Выбрать главу

— А что… разве война началась? — встревожился Померанцев.

— Третий день идет. Советские напали.

Иван закрыл глаза, проскрежетал зубами: «Вот это попал — ни позже, ни раньше — война».

— Что по радио сообщают?

— Передают, что японские войска перешли в наступление и бьют советских.

«Слава богу! Может, пока здесь лежу, и закончится». Где-то далеко за городом послышались взрывы.

— Аэродром бомбят, — сказала сестра.

Померанцева это не беспокоило. Ведь бомбили же советские Берлин, когда немцы подходили к Москве. Это так, для острастки. Главное, японцы перешли в наступление. Напрасно говорил Винокуров, что советские раздавят японцев, как козявку. Был бы живой, сейчас бы радовался. А вот его, Ивана, милует судьба. От скольких бед спасла. Видно, он в рубашке родился. Может, еще вернется в Россию и заживет той жизнью, о которой мечтал!

Глава пятнадцатая

Маньчжурия сотрясалась от грохота танков, рева машин, людского гомона. По грунтовым дорогам и степным тропам, как реки в половодье, текли советские войска. Над степью, выжженной солнцем, поднимались тучи пыли.

Японцы, не принимая боев, спешно отступали. Командующий третьим (западно-маньчжурским) фронтом генерал Усироку в первый же день войны отдал приказ об отводе войск за Большой Хинган. Там по замыслу штаба Квантунской армии предполагалось дать русским решительный бой.

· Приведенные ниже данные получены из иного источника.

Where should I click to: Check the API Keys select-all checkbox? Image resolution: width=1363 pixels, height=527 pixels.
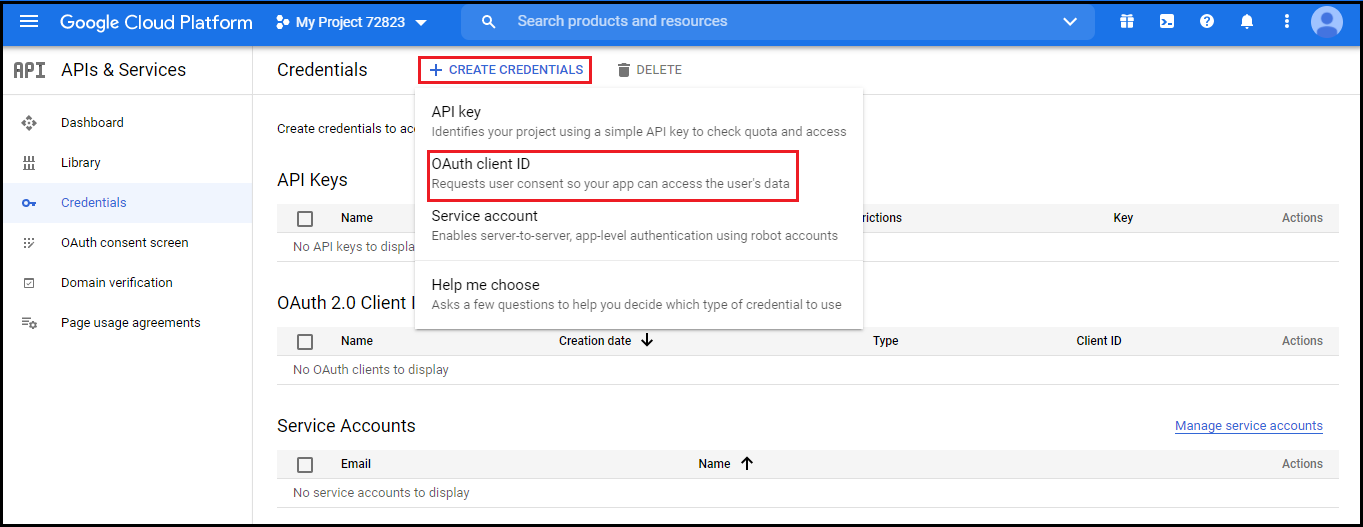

Полк Миронова шагал по Трехречью. Так в Маньчжурии называют долины рек Ган, Хаул, Дербул — притоки Аргуни. После пограничного города Маньчжурии больших сражений в этот день не было, кроме стычек с отдельными смертниками, которые прятались по овражкам, расщелинам, за бугорками и открывали внезапный огонь.

Безлесые степи кончились. Пошли кустарники, лиственные и хвойные леса. То тут, то там петляли ручьи. В низинах паслись стада овец, коров, лошадей. Около полевых дорог стояли войлочные юрты с расписными дверцами. В них жили скотоводы-баргуты — тучные, в длинных халатах и легких сапогах с загнутыми носками. Наших воинов они встречали сторожко, с затаенным страхом. Но японцев у себя не прятали и отзывались о них с неприязнью.

Дорога шла к большому русскому селу. Но Миронов повел полк стороной. С горок виднелись большие дома с тесовыми крышами. На улицах маячили колодцы с журавлями, да небольшая церквушка. Здесь жили забайкальские казаки, бежавшие в гражданскую войну от расплаты за свои деяния против красногвардейцев Лазо.

— Здорово обжились казачки, — говорили солдаты.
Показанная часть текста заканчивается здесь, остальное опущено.